Please extract, word for word, the stretch of the Saudi oil price war article that begins at "Coming at an" and stops after "winners or losers.".

SELECTED TEXT:
BEGIN
Saudi's Oil War On Russia: The Unexpected Consequence of Corona-virus Panic
Seizing international attention and causing worldwide panic, the novel coronavirus has indirectly been a cause of many unexpected catastrophes.
From empty toilet paper shelves to desolate airports and cities, this virus has caused its fair share of damage to the worldwide economy.
However, it seems that the biggest blow has just been dealt.
Due to coronavirus pressures, on the 8th of March, Saudi Arabia declared an aggressive oil price war on Russia.
Coming at an unstable time, this move will cripple the economies of some and answer the prayers of others.
In this article, I’ll go over everything you need to know on this issue, why it happened, what it means, and which countries will be the big-time winners or losers.
Why was this war declared?
Many countries around the world depend very heavily on their oil and gas industry. The UAE, for example, gains 77% of its state budget from this competitive market.
However, to ensure that major oil-exporting nations continue to benefit from their sales, oil prices must remain stable worldwide.
The Organization of the Petroleum Exporting Countries (OPEC) was established to guarantee just that.
Early on in the outbreak, China, who guzzles through almost 10 million barrels of crude oil a day and is considered the world’s number 1 importer, quarantined millions of its citizens, forcibly restricting their personal movements, public events, and business activities.
This, coupled with the discontinuation of major international factories and the universal limitation of transport, have all contributed to a lack of demand for oil.
In response, Saudi Arabia, the World’s largest oil and gas exporter, urged other members of the OPEC to decrease their production rate in order to meet the steep drop in demand and maintain the current market price of crude oil.
Russia, who had been trying to put an end to US oil production dominance by flooding the market with crude oil, refused to go along with the plan.
This angered Saudi Arabia who decided to go on the offensive.
Instead of decreasing their production, the Kingdom's first move was to drastically increase it to a record 12.3 million barrels a day, in hopes of flooding the market and therefore, decreasing the cost of oil worldwide.
This was followed by an announcement stating that the country would slash prices to preferred customers.
The moves shocked the energy market, with the biggest one day fall in crude since 1991.
Saudi Arabia’s direct goal? To reclaim their shares of the market.
Their indirect goal? To see Russia crack under the pressure of trying to withstand these exceptionally low prices, and to remind the world that they can destroy the global market.
END
DATA EXTRACTS:
BEGIN
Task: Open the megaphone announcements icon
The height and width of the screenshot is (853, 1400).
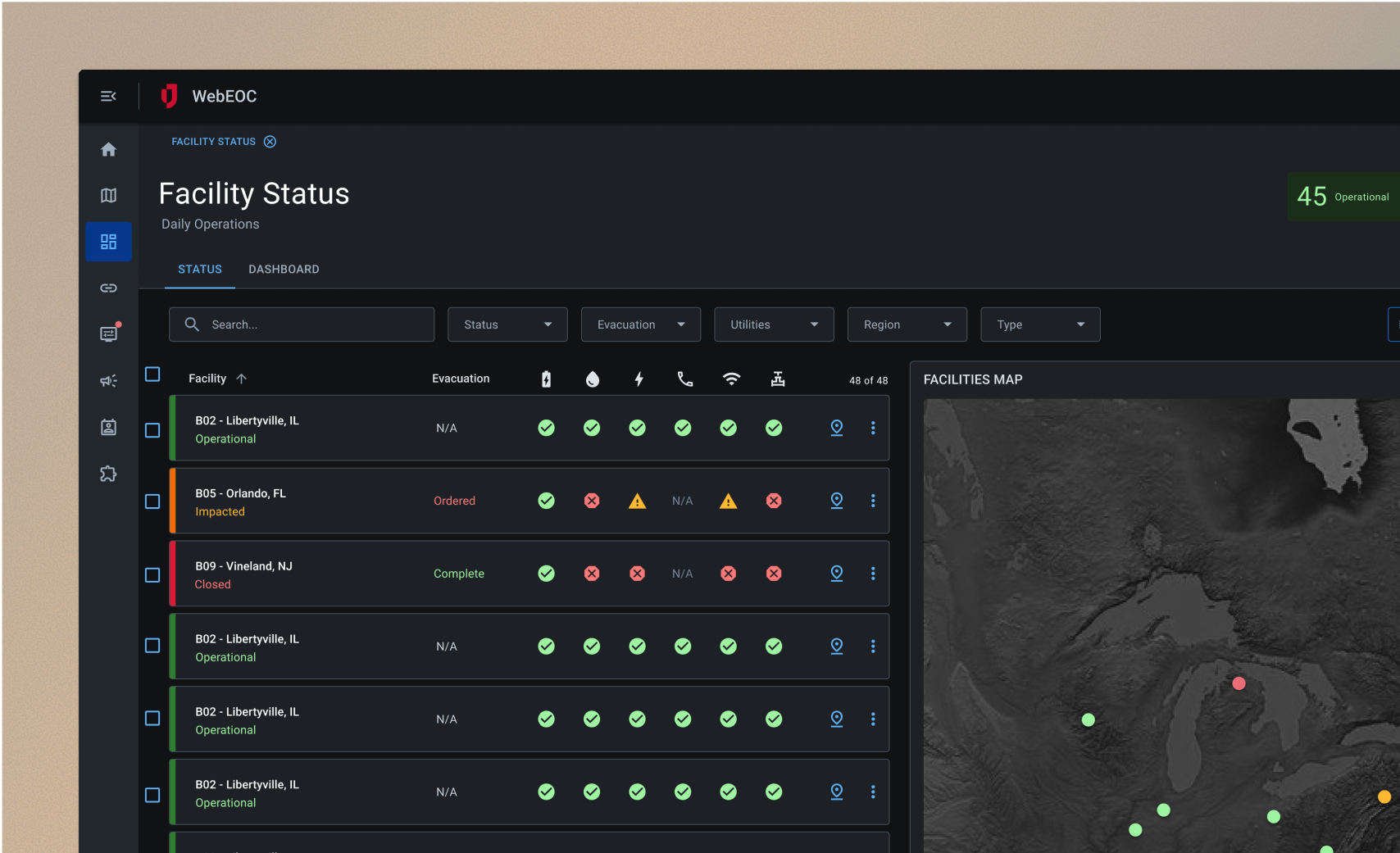Action: coord(108,381)
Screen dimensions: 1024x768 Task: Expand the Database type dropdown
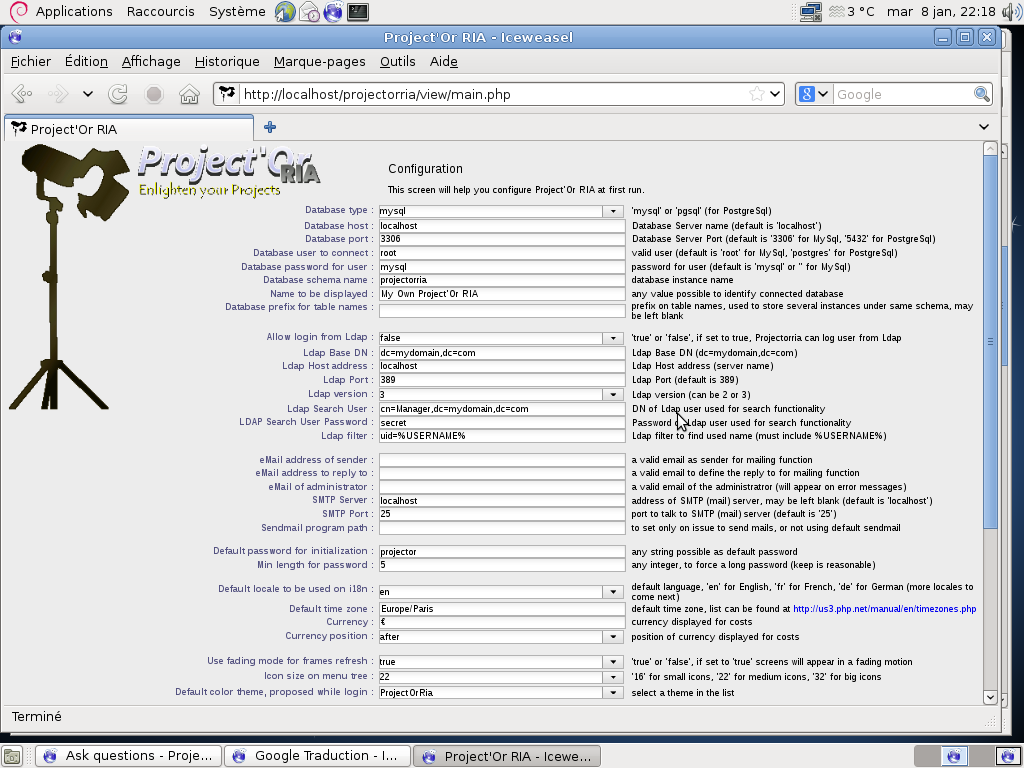coord(613,211)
END
OUTPUT FOR THIS EXERCISE:
Coming at an unstable time, this move will cripple the economies of some and answer the prayers of others.
In this article, I’ll go over everything you need to know on this issue, why it happened, what it means, and which countries will be the big-time winners or losers.